Figure 5

From: Matrine induces RIP3-dependent necroptosis in cholangiocarcinoma cells

Figure 5

ROS production stimulated by matrine/RIP3/MLKL signaling contributed to matrine-induced necroptosis. (a and b) Matrine increased the ROS levels of Mz-ChA-1 and QBC939 cells in a dose-dependent manner. Cells were treated with different concentrations of matrine (0, 0.25, 0.5, 1, 1.5 and 2 mg/ml) for 24 h, then the ROS production was measured by flow cytometry. (c) Matrine-induced cell death was suppressed by ROS scavenger NAC. Cells were pre-treated with NAC (5 mM) for 3 h, and then treated with matrine (1.5 mg/ml) or vehicle for 48 h.
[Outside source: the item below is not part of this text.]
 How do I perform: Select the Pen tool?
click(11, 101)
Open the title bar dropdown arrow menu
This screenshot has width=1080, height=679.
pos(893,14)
Cell viability was assessed by MTT assay. (d) ROS production elevated by matrine were suppressed by Nec-1. Cells were pre-treated with necroptosis inhibitor Nec-1 (20 μM) or NSA (20 nM) for 2 h, and then treated with matrine (1.5 mg/ml) or vehicle for 24 h. ROS levels were detected by flow cytometry. All data were presented as the mean±S.D. from three independent experiments. Significant differences were indicated as *P<0.05, **P<0.01 and ***P<0.001 (assessed by Student’s t-test).